Unplug Challenge

Judith Shulevitz: We Can Have the “Light” Sabbath

Judith Shulevitz, author of the new book “The Sabbath World: Glimpses of a Different Order of Time,” wrote in the April 16 Washington Post’s “On Faith” column that people have largely rejected the Sabbath because “there’s a light Sabbath and a dark Sabbath.”:

“The light Sabbath features community and festivity and what a famous professor of psychology once called ‘freedom from all slavery to the clock.’ The dark Sabbath bristles with rules and regulations, and at the extreme, fanaticism…Americans may recall the light Sabbath with a certain fondness, at least if they hanker after a calmer way of life. But they are mostly thrilled that over the past 50 years we’ve done away with the dark, coercive one.”
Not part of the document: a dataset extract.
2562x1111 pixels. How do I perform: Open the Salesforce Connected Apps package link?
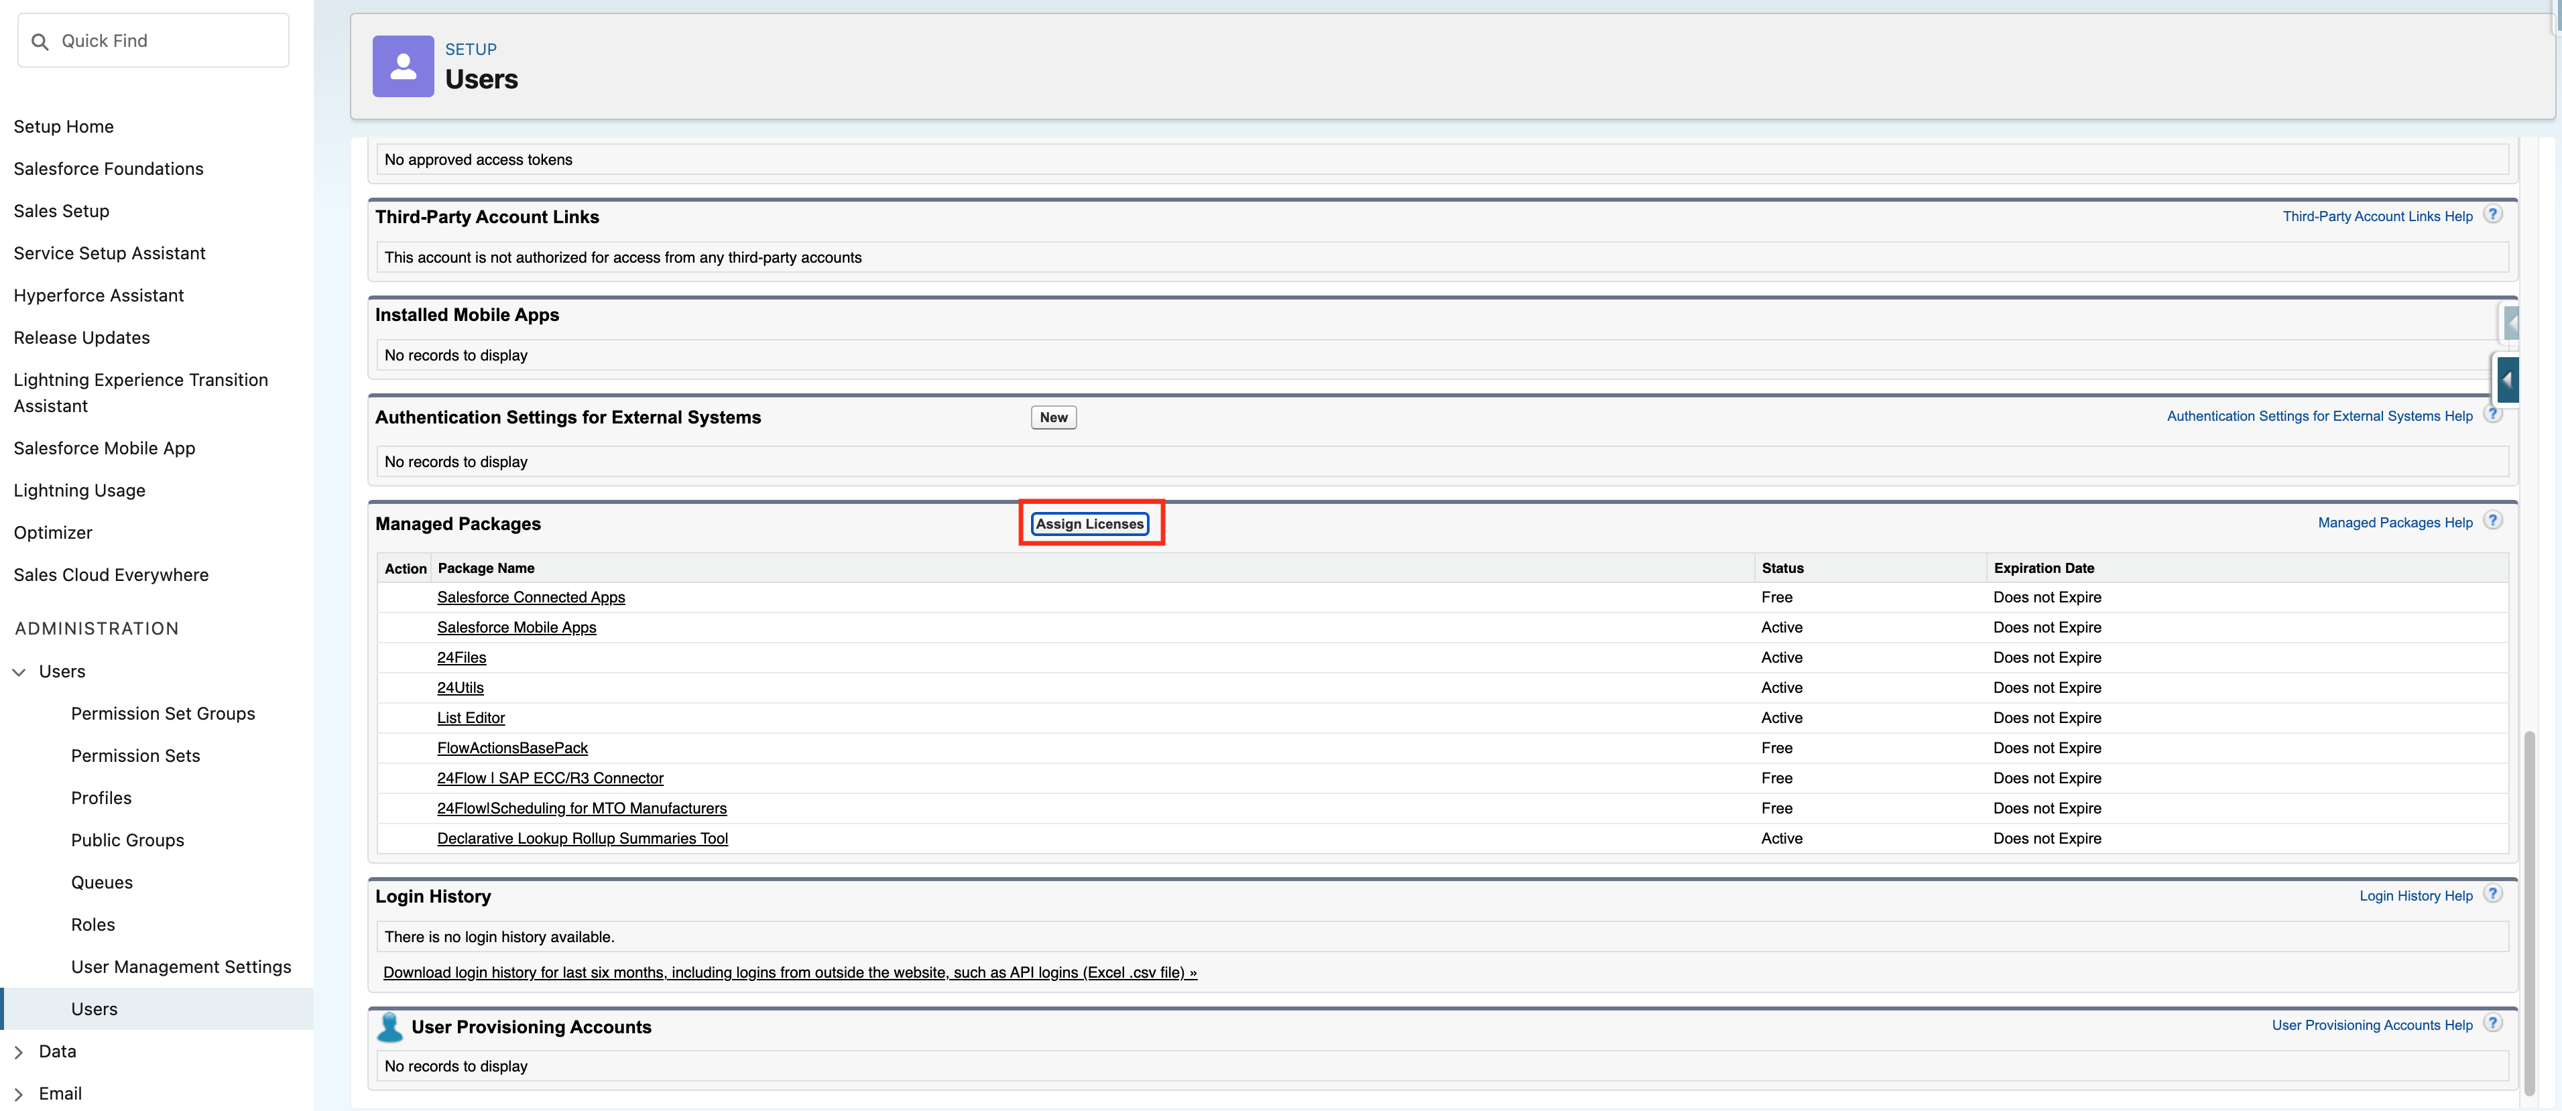coord(531,597)
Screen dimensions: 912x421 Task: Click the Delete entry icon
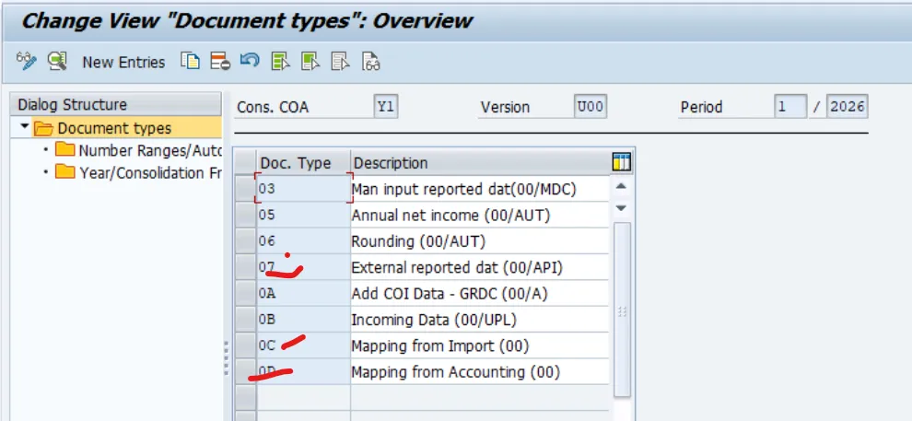pos(219,62)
“But what if I told you that we could have some of the light Sabbath back, if we’d accept just a little bit of the dark one? We could have something to which we’d probably say yes–namely, more time for self and family and neighborhood–and all we’d have to do is let ourselves be governed by a few nos, a few rules about not working at a pre-arranged time. Conversely, if we don’t accept a no or two, then the kind of time that used to be protected by the Sabbath–time during which everyone leaves the office or factory and turns to one another for entertainment and sustenance–is in danger of disappearing.
Am I calling for a return to blue laws? Not exactly, if by that you mean the laws that forbid us to buy liquor on Sunday, as well as (depending on the state) to wrestle, box, race cars, play bingo, or go oyster-fishing. What I am saying is that we could learn from the Sabbath how to protect our time against the two grand addictions of the age–work and the Internet. What we’d learn is the immense usefulness, to society, of a structured period of non-productivity, as well as the need to enforce that pause. Putting teeth into a neo-Sabbath might involve legislation–tougher laws restricting off-hours and weekend work, or compensating it at a higher rate. Or it might involve the voluntary revival of old customs, such as the list of non-activities recommended by the just-launched Sabbath Manifesto Project: ‘Avoid technology.’ ‘Get outside.’ ‘Drink wine.'”
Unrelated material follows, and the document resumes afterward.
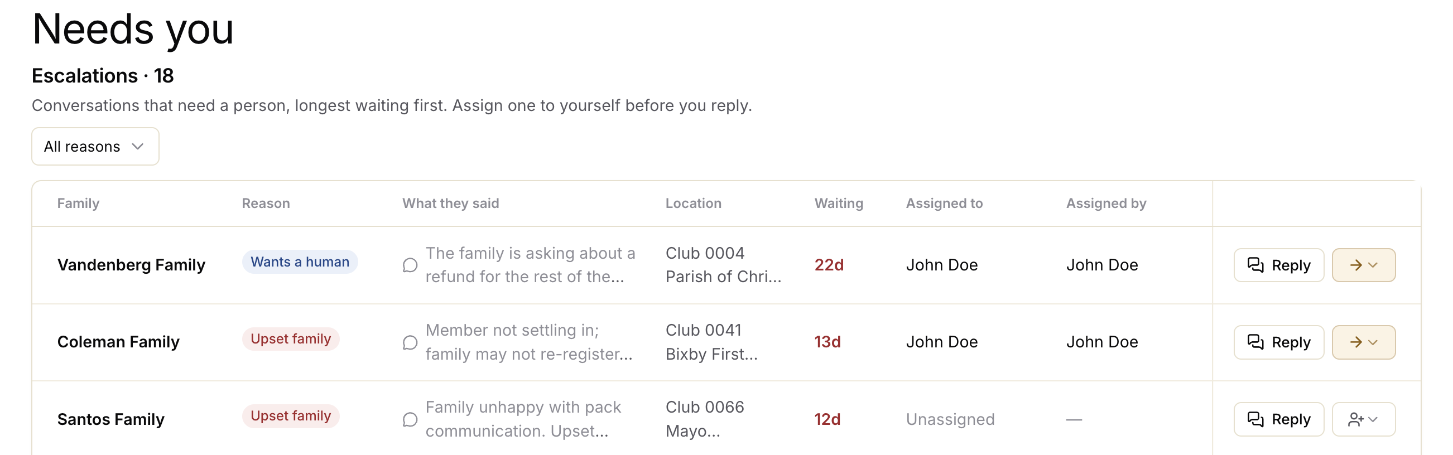
Task: Open reassign arrow menu for Vandenberg Family
Action: [x=1363, y=265]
“The problem many Americans have with the Sabbath is that it smacks of religiosity. If the Sabbath is a strictly clerical institution, then any laws that help us to keep it breach the wall between church and state, right? Wrong. A mere half-century ago, in 1961, the Supreme Court upheld Sunday-closing laws on the grounds that they did not violate the constitutional rule against state sponsorship of religion. Justice Felix Frankfurter argued that though the Sabbath was first taught in the Bible, the American Sunday had evolved into a secular institution, a civic good, ‘a cultural asset of importance: a release from the daily grind, a preserve of mental peace, an opportunity for self-disposition.'”

  • John Trainor

    In various interviews, Judy Shulevitz is unmistakably speaking on Sunday ENFORCEMENT. What about religious freedom? What about liberty of conscience? I choose to observe a day other than Sunday as the Sabbath. If her suggestions were put into practice I would be forced to keep two Sabbaths. Such laws would be directly contrary to the principles of this government, to the genius of its free institutions, to the direct and solemn avowals of the Declaration of Independence, and to the Constitution. The founders of the nation wisely sought to guard against the employment of secular power on the part of the church, with its inevitable result– intolerance and persecution. The Constitution provides that “Congress shall make no law respecting an establishment of religion, or prohibiting the free exercise thereof,” and that “no religious test shall ever be required as a qualification to any office of public trust under the United States.” Only in flagrant violation of these safeguards to the nation’s liberty, can any religious observance be enforced by civil authority.

    Judy Shulevitz quotes:

    But one of the things I argue in the book is that, one of the ideas, the political ideas, that is sort of embedded in the Sabbath, is the idea that as a society we have a right to take control of our time, and say that maybe as a democratic society, we want to decide to bring back some rules about what can and can not be done one day a week.

    It’s just as difficult to envision the Sabbath surviving the current speeding-up of everything without some generally enforced slowdown.

    What we’d learn is the immense usefulness, to society, of a structured period of non-productivity, as well as the need to enforce that pause. Putting teeth into a neo-Sabbath might involve legislation–tougher laws…

    The Sabbath is an extraordinary piece of machinery for creating solidarity and fellow feeling, and it sort of works. There’s a four step program for creating community, that the Sabbath does. Imagine that you are a social engineer. Imagine that you wanted to create a particularly cohesive society. How would you do it? Well, one thing you would quickly do is you would put everyone on a common calendar…The first thing you would really do is set aside one day in which everybody could sort of come together, be free from their work and would come together. And the second thing you’d do is make that day is the same for everyone – that everyone could come together, everyone could not work at the same time – and the third thing you would do is make it habitual so that everyone did this regularly.